Job Description
A global retail and technology leader, Walmart, is seeking a Principal Data Scientist to join its Next Gen Commerce team in Sunnyvale, California. This high-impact leadership role focuses on building the future of conversational shopping through intelligent AI agents that reason, recommend, and proactively assist customers. You will serve as the technical authority for defining, measuring, and improving AI quality using advanced evaluation frameworks, LLM-as-a-judge systems, and automated pipelines.

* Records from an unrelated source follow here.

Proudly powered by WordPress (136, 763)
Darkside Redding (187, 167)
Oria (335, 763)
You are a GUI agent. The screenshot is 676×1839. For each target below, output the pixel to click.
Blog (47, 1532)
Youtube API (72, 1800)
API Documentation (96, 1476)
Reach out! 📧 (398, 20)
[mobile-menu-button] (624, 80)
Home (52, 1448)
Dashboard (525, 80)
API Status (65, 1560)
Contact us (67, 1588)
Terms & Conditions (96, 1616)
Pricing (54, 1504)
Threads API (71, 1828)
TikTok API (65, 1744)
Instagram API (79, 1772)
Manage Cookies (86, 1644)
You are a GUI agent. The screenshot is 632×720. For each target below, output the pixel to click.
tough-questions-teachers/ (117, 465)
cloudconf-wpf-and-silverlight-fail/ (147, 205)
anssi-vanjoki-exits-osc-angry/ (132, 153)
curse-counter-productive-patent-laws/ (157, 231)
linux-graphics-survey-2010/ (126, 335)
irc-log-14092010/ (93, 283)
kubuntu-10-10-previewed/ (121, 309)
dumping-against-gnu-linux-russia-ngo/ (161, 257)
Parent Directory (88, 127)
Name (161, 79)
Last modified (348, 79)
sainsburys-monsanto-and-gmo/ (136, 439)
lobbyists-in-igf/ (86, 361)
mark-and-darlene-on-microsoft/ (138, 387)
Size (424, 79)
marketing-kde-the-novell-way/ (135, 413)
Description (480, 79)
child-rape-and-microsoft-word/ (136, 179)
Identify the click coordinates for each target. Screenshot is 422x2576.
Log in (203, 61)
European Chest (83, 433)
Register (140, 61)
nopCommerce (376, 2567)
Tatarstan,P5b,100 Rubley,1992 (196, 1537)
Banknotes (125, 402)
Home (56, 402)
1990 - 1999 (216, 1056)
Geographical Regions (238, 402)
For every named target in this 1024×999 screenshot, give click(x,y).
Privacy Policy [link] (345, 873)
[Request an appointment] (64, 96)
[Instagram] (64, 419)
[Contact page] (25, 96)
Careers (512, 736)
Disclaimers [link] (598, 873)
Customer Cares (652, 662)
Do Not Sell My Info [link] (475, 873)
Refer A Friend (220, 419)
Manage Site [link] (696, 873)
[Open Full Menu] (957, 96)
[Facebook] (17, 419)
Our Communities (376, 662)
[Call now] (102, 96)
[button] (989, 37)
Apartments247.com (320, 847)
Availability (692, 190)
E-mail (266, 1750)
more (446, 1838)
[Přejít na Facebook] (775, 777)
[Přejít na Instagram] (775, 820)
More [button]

The ideal candidate will bring deep expertise in Generative AI, large language models, and evaluation methodologies, along with strong hands-on technical leadership. You will collaborate closely with engineering and product teams to translate subjective quality objectives into measurable metrics that drive continuous model improvement and safe deployment at scale.
Key Responsibilities
Design and implement advanced evaluation architectures for conversational AI systems using hybrid scoring and LLM-as-a-judge frameworks
Develop high-precision prompts for evaluator models and calibrate them against human benchmarks to ensure reliability
Lead model distillation and optimization efforts to create scalable and cost-efficient evaluation models
Curate large-scale datasets and “Golden Set” benchmarks from conversational logs to standardize evaluation processes
Integrate quality metrics into CI/CD pipelines for automated regression testing and production monitoring
Conduct deep failure analysis on AI agents, including hallucinations, safety risks, and tool misuse
Leverage evaluation insights to influence modeling teams and prioritize system improvements
Mentor senior data scientists and establish best practices for AI evaluation across the organization
Contribute thought leadership through research publications, patents, or conference presentations
Required Qualifications
Advanced degree (Master’s or PhD) in Computer Science, Statistics, Mathematics, Computational Linguistics, or related field
7+ years of experience in data science or machine learning with a focus on NLP, deep learning, or AI evaluation
Strong expertise in Large Language Models, prompt engineering, and instruction tuning
Proficiency in Python and core ML libraries such as PyTorch, NumPy, Pandas, and Scikit-learn
Experience designing evaluation metrics for non-deterministic AI outputs such as summarization or conversational responses
Knowledge of scalable data pipelines and distributed ML systems
Preferred Qualifications
PhD in Machine Learning, NLP, or a related quantitative discipline
Experience with conversational AI, retrieval-augmented generation (RAG), or recommendation systems in e-commerce environments
Knowledge of model distillation, LoRA, parameter-efficient tuning, or instruction optimization techniques
Publications, patents, or open-source contributions in AI or LLM evaluation
Familiarity with subjective evaluation frameworks for open-ended AI outputs
Compensation & Benefits
The position offers a competitive annual salary ranging from $143,000 to $286,000, along with performance bonuses, stock opportunities, and a comprehensive benefits package. Benefits include medical, dental, and vision coverage, retirement plans, paid time off, parental leave, disability coverage, employee discounts, and education assistance programs.